基因異質性在銜接性試驗設計與評估之應用

Abstract

ICH E5 定義銜接性試驗是在新地區所執行的增補性試驗，以提供新藥的藥物動力學或療效、安全性、用法用量等臨床試驗數據，並使國外臨床試驗數據能外推至新地區的相關族群。因此，銜接性試驗通常只在新藥已經在某一地區證實其有效性與安全性且批准上市之後，在新地區來執行。在本篇論文中，我們建立用來檢驗新地區的結果是否與原地區結果一致的準則。此外，有越來越多的證據顯示基因遺傳因素可能傳達了病人之間對於藥效反應的變異性。因此，我們建立統計方法將基因多樣性對藥的變異結合用在評估銜接性試驗上。我們也提出對於銜接性試驗所需要的樣本數的計算方法。數值的例子說明在不同情形下我們所提出的方法的應用。

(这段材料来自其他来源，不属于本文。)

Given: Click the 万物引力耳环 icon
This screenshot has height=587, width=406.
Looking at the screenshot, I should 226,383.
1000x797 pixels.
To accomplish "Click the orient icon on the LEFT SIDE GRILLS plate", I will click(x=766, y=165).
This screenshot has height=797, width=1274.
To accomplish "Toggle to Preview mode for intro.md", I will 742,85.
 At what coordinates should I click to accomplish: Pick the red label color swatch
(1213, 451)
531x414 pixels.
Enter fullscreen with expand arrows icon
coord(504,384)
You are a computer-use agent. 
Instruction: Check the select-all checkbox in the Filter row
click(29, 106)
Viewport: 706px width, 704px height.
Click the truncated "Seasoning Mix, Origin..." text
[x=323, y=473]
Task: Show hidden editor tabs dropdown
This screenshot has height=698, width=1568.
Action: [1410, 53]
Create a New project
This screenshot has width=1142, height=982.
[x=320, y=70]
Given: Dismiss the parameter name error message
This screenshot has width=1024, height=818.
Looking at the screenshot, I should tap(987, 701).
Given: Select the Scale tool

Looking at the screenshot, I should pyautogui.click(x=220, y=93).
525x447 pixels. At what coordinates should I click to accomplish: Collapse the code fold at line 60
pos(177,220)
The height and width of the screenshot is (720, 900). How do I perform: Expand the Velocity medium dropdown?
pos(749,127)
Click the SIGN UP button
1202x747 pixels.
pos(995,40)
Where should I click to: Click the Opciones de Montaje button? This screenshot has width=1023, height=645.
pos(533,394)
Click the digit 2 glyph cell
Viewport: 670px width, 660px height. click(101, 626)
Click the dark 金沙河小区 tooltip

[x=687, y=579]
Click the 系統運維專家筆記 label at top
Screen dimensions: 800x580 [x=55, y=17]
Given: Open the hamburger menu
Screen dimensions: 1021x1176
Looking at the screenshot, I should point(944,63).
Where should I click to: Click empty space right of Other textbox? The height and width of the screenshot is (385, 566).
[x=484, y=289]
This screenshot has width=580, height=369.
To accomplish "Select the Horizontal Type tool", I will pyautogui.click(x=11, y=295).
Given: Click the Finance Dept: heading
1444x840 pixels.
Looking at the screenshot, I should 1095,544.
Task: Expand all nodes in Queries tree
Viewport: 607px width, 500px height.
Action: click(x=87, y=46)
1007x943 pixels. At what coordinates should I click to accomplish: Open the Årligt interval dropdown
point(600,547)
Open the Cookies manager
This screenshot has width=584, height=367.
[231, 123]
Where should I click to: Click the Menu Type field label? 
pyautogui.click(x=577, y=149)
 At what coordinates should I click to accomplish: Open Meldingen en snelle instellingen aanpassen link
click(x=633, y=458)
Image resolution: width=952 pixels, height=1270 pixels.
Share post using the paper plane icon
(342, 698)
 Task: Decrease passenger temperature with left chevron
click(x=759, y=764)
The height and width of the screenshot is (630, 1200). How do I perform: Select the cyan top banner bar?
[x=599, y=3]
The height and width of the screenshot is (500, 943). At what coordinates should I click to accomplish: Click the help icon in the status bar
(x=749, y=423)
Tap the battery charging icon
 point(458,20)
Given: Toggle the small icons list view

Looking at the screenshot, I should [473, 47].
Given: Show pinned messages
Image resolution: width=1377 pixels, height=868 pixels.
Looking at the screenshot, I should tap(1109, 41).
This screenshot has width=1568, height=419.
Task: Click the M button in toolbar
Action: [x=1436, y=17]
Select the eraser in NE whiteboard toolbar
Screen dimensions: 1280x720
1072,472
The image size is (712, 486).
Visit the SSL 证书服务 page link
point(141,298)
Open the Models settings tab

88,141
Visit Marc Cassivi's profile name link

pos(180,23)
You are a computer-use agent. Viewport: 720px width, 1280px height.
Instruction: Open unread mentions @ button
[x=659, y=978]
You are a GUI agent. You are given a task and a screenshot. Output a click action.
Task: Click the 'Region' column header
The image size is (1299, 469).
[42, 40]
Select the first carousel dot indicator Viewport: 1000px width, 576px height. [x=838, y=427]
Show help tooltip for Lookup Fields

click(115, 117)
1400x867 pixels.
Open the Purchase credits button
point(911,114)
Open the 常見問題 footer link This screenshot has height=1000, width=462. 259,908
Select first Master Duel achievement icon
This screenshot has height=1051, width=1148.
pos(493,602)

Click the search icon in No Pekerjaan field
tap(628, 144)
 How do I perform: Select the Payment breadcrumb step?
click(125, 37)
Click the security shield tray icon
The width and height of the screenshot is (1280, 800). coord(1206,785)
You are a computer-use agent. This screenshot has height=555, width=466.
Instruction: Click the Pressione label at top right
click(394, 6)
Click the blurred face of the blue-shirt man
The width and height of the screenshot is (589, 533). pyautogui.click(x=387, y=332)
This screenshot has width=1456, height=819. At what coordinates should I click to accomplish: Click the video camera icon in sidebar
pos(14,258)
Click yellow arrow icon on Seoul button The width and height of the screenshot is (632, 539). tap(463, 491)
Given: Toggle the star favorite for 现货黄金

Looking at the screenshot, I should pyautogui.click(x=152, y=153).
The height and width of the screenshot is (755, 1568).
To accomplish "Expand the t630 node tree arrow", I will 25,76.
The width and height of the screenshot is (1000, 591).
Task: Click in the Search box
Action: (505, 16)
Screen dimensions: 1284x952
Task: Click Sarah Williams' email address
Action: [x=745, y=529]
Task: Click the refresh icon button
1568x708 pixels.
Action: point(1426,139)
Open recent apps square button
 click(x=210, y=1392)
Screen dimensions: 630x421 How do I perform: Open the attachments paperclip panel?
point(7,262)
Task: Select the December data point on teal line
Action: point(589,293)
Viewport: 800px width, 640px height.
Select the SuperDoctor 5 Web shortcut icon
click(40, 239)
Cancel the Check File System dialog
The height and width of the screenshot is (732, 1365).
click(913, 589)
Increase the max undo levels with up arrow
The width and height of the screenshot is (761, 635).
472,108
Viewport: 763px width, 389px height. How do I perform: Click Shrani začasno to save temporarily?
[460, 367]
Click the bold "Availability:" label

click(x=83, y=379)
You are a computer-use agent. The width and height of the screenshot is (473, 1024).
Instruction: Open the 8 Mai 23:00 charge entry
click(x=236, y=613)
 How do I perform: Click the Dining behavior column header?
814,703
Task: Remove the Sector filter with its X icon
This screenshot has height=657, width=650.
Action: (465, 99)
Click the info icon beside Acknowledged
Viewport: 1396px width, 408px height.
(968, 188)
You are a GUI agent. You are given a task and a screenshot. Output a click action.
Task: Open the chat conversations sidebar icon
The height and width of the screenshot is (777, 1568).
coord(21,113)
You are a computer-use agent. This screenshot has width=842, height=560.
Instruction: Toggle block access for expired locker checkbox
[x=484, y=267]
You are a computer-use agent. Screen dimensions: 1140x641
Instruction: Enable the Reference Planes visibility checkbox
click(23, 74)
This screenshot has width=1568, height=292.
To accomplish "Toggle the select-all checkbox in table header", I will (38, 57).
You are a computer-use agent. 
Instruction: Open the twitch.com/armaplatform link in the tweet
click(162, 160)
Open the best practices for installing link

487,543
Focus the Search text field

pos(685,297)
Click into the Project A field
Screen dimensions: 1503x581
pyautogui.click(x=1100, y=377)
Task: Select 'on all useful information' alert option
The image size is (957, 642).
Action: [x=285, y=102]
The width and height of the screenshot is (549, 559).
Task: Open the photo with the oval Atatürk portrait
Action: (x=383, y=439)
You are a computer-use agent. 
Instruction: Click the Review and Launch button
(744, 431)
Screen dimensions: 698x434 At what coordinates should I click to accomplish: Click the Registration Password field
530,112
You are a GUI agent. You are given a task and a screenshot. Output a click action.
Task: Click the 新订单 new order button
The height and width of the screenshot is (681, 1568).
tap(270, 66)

The ICH E5 guideline defines a bridging study as a supplementary study conducted in the new region to provide pharmacodynamic or clinical data on efficacy, safety, dosage and dose regimen to allow extrapolation of the foreign clinical data to the population of the new region. Therefore, a bridging study is usually conducted in the new region only after the test product has been approved for commercial marketing in the original region based on its proven efficacy and safety. In this paper, we establish criteria to examine whether the results from the new region are consistent with the results from the original region. On the other hand, there has increasing evidence that genetic determinants may mediate variability among persons in the response to a drug. Therefore, we also develop statistical methodologies to incorporate the variation among genetic polymorphism for drug into the evaluation of bridging studies. Methods for sample size determination for the bridging study are also proposed. Numerical examples illustrate applications of the proposed procedures in different scenarios.